• Given text:
*** Begin section ***

The following day the townspeople are divided into two parties, and strange indeed must be the sight of the multitude. The carriage containing the corpse has four large cables attached to it, and the two parties of the townspeople pull against one another, and strive to draw away the carriage and its contents. This contest is continued till superior strength puts an end to it, or till the cable breaks, and the losing party tumble head over heels.
The third day is spent in discharging the rockets. The figures were fixed on carriages, and the rocks were fastened to strong ropes by rattan loops, in such a manner that being passed between the legs of the animals, “so that when discharged, they, sliding on the ropes, ran along the ground.” In the evening there is another grand display of fireworks.
The next day the corpse is burnt in a temporary house by small rockets, which, sliding down on to the coffins along ropes in rings of rattan, set the coffin on fire. Sometimes, as we are informed by Crawfurd,[128]the body is blown from a cannon to convey it more quickly to heaven!

*** End section ***

• Assignment: Rewrite the funeral account starting with "The following day" and going on through "head over heels.", putting "villagers" wherever "townspeople" appears.

• Entries shown:
*** Begin section ***

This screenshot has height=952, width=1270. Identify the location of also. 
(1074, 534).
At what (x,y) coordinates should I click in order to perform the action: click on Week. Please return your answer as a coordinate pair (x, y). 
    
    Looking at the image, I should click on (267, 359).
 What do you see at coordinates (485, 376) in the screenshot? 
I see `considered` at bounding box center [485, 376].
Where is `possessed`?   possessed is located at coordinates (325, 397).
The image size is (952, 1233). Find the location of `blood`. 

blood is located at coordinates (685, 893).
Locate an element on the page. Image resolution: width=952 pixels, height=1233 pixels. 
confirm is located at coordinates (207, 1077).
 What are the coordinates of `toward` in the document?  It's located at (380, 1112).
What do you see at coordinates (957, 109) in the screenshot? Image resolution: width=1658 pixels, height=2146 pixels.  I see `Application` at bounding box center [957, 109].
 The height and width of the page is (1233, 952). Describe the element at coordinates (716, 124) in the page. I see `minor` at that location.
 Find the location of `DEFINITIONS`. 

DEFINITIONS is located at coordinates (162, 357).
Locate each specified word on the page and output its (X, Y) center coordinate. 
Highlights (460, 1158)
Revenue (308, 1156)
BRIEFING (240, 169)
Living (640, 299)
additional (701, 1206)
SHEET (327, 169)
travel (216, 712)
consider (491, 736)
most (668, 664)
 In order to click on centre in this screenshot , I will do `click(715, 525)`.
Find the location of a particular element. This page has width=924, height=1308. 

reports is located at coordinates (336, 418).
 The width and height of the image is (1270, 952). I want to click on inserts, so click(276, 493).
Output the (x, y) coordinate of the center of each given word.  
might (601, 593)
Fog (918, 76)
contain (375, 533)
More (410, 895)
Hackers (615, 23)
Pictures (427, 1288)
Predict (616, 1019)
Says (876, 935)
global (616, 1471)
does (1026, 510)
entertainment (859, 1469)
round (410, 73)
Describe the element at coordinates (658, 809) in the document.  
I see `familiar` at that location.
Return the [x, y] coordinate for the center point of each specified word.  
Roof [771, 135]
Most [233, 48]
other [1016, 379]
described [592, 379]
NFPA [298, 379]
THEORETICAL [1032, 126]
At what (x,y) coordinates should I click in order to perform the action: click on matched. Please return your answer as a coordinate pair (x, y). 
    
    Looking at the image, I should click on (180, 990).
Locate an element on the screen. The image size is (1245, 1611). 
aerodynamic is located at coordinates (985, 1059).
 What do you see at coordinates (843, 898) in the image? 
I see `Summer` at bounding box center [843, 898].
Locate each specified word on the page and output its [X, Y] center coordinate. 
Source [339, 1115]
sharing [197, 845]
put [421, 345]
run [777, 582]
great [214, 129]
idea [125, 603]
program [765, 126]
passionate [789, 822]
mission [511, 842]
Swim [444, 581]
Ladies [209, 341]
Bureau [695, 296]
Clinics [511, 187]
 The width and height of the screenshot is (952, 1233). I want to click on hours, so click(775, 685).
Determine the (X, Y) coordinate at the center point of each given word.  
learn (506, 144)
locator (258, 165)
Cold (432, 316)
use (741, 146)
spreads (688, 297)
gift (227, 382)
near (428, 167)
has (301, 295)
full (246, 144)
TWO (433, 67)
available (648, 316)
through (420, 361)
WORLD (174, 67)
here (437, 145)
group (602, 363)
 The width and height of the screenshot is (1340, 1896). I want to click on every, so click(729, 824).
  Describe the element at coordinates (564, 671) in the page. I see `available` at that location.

*** End section ***

• Response to this task:
The following day the villagers are divided into two parties, and strange indeed must be the sight of the multitude. The carriage containing the corpse has four large cables attached to it, and the two parties of the villagers pull against one another, and strive to draw away the carriage and its contents. This contest is continued till superior strength puts an end to it, or till the cable breaks, and the losing party tumble head over heels.